In some countries, the retail sector is already starting to feel the strain of price pressures.

In the US, the first quarter earnings of retail giants Walmart Inc and Target Inc missed expectations. Walmart’s earnings per share of US$1.30 fell short of the projected US$1.48, as did Target’s US$2.19 versus an anticipated US$3.07.

The retail giants attributed the drag in earnings mainly to rising cost pressures, the result of supply chain disruptions and an increase in crude oil prices. Walmart’s share price has shed 16% since the company announced its 1Q2022 earnings and Target 27%.

Their disappointing earnings have rattled sentiment in the US markets and added to concerns that rising prices are hurting the purchasing power of consumers.

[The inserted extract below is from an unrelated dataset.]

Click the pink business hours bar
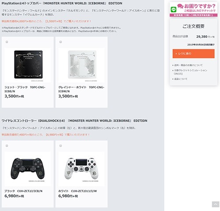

US April inflation growth of 8.3% further underscored those concerns as it was close to a 40-year high.

The earnings results of the other major US retailers will provide further signs of whether consumers are truly tightening their purse strings as inflation bites.

In Malaysia, April’s inflation rate of 2.3% is much smaller than that of the US, in large part owing to price controls on essential goods and fuel subsidies put in place to keep prices in check. Even so, prices have continued to rise significantly.

AEON Co (M) Bhd, which operates supermarkets and department stores in Malaysia, recently acknowledged that product prices at its outlets have increased between 3% and 5%.

Can consumers continue to spend as usual with the growing threat of price increases or will they spend more prudently, which could pause the recovery in the retail sector?

Analysts believe that in the near term, consumer spending will continue to hold up.

“We think consumer spending will remain high due to an increase in the minimum wage, coupled with the withdrawals from the Employees Provident Fund (EPF). Consumers have also been going out more since the lockdowns were lifted and this has helped to increase the footfall at malls. Lastly, we think spending will remain high in the near term on account of the festive seasons,” says Kenanga Research analyst Tan Jia Hui.

Profitability-wise, retail companies should see better revenue this year with the local economy reopening and the arrival of tourists, says TA Investment chief investment officer Choo Swee Kee.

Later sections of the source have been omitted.